▶ **Dataset records**:
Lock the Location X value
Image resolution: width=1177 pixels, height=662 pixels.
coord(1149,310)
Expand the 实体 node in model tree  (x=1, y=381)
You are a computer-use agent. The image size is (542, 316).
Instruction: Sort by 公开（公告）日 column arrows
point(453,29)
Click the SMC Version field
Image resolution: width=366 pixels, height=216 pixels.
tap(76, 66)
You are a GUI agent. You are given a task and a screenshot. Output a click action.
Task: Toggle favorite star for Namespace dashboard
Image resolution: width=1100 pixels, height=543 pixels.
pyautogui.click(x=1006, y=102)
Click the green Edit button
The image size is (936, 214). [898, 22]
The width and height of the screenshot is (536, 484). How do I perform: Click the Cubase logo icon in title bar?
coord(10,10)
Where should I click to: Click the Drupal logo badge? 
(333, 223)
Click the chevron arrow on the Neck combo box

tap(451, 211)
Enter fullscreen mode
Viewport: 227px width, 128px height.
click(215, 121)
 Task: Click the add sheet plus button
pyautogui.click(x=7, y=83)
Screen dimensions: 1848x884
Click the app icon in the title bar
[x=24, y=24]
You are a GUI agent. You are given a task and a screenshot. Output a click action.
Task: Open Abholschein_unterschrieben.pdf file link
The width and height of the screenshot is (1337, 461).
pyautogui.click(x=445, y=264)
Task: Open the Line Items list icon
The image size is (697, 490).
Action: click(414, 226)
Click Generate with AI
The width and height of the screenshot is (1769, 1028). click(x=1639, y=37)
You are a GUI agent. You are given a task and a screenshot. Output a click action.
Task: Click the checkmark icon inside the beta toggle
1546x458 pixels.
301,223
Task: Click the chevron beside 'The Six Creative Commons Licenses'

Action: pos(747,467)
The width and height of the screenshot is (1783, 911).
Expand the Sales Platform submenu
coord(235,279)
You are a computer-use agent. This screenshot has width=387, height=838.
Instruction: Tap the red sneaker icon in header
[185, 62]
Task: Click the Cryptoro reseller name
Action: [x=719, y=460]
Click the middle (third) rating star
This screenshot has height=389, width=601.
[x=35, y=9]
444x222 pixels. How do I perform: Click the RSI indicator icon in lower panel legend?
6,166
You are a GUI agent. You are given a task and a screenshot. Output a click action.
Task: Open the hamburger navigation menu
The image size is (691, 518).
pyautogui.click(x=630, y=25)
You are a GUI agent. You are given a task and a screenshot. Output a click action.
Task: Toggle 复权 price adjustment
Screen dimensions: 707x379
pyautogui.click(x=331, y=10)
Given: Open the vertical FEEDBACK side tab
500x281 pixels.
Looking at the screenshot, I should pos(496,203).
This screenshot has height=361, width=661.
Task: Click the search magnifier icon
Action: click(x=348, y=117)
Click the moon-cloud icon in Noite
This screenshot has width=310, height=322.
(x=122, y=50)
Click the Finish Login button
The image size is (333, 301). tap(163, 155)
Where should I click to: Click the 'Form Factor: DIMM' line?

▶ **Exercise requirements**: In the stretch from the line containing "Click the middle (third) rating star" through the end of the material, change "hamburger" to "main". Reproduce those lines with no other alteration.

▶ **Expected answer**:
Click the middle (third) rating star
This screenshot has height=389, width=601.
[x=35, y=9]
444x222 pixels. How do I perform: Click the RSI indicator icon in lower panel legend?
6,166
You are a GUI agent. You are given a task and a screenshot. Output a click action.
Task: Open the main navigation menu
The image size is (691, 518).
pyautogui.click(x=630, y=25)
You are a GUI agent. You are given a task and a screenshot. Output a click action.
Task: Toggle 复权 price adjustment
Screen dimensions: 707x379
pyautogui.click(x=331, y=10)
Given: Open the vertical FEEDBACK side tab
500x281 pixels.
Looking at the screenshot, I should pos(496,203).
This screenshot has height=361, width=661.
Task: Click the search magnifier icon
Action: click(x=348, y=117)
Click the moon-cloud icon in Noite
This screenshot has width=310, height=322.
(x=122, y=50)
Click the Finish Login button
The image size is (333, 301). tap(163, 155)
Where should I click to: Click the 'Form Factor: DIMM' line?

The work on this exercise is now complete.